**Required action**: Across all the records below, count the lines that hold "screenshot". State only that figure.

___ Exercise material

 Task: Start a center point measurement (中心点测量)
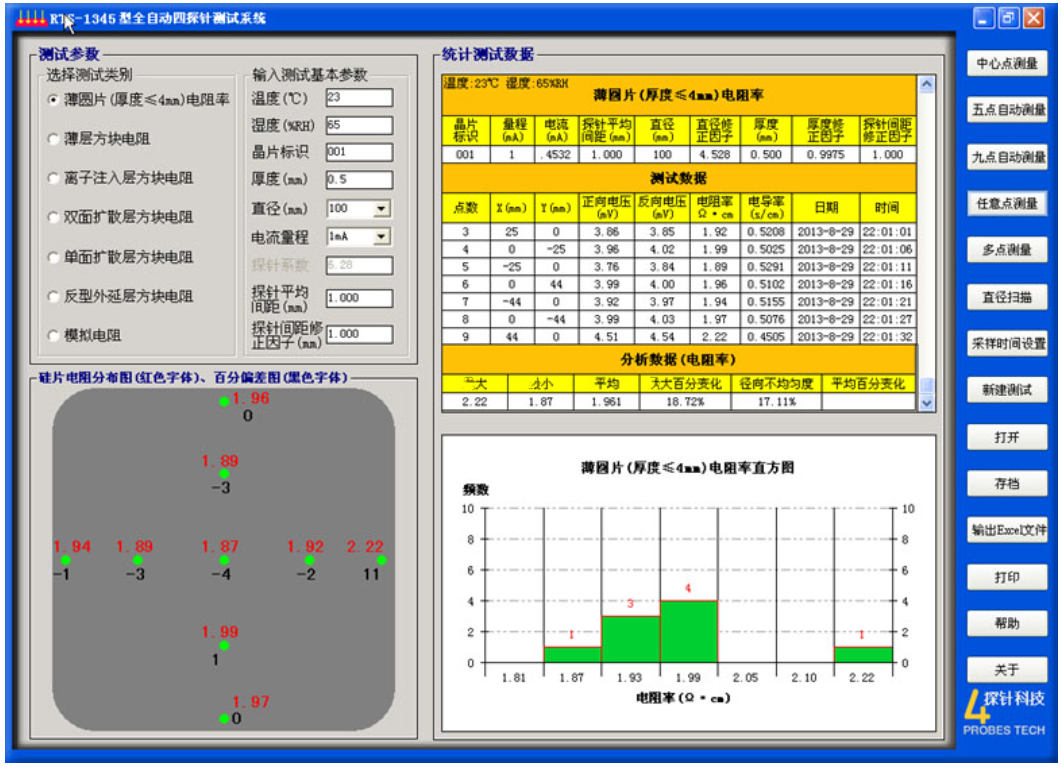[1006, 64]
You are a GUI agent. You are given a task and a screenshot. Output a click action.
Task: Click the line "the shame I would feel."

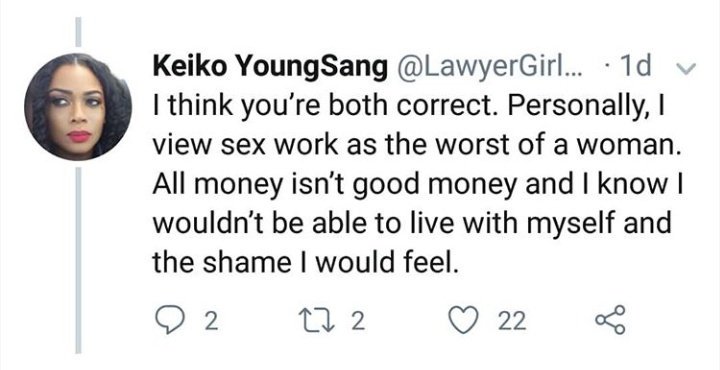tap(305, 262)
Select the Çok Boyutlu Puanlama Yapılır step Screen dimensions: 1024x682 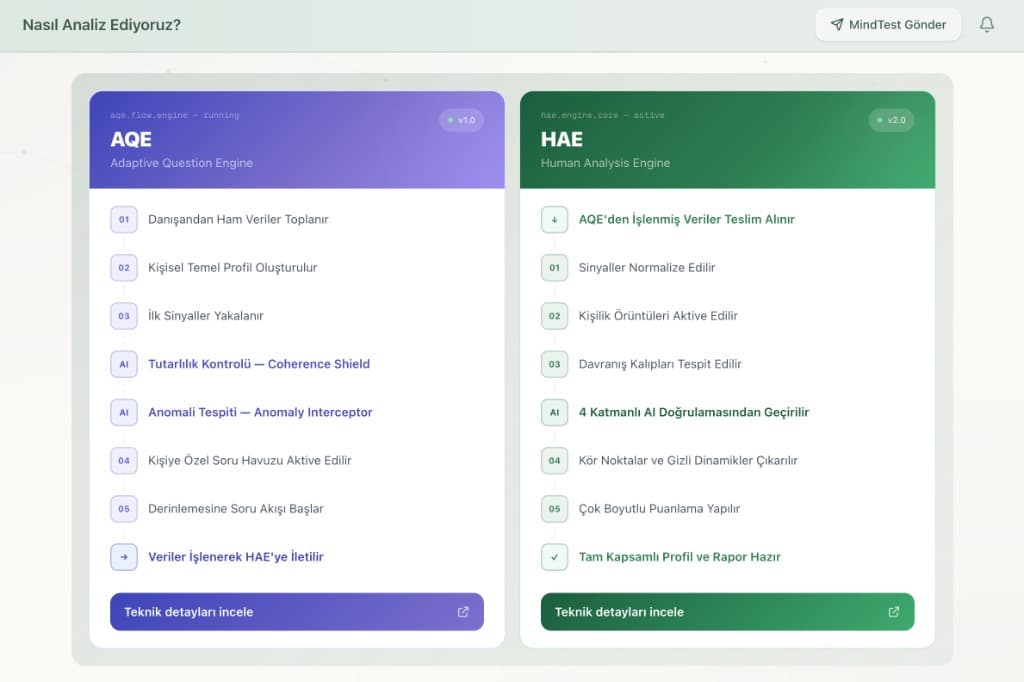(659, 508)
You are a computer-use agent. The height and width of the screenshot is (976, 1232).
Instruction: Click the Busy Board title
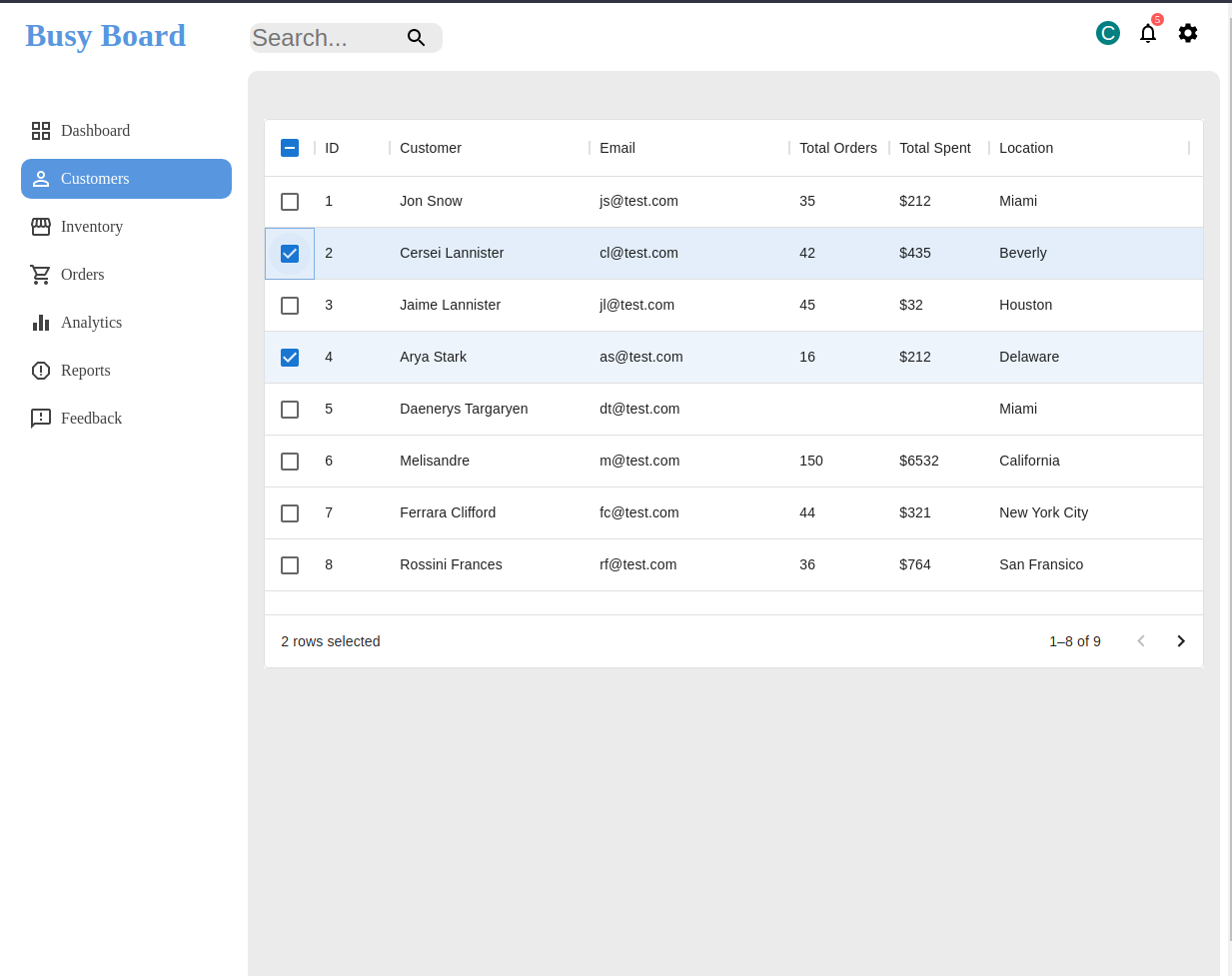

______

**Exercise answer**: 2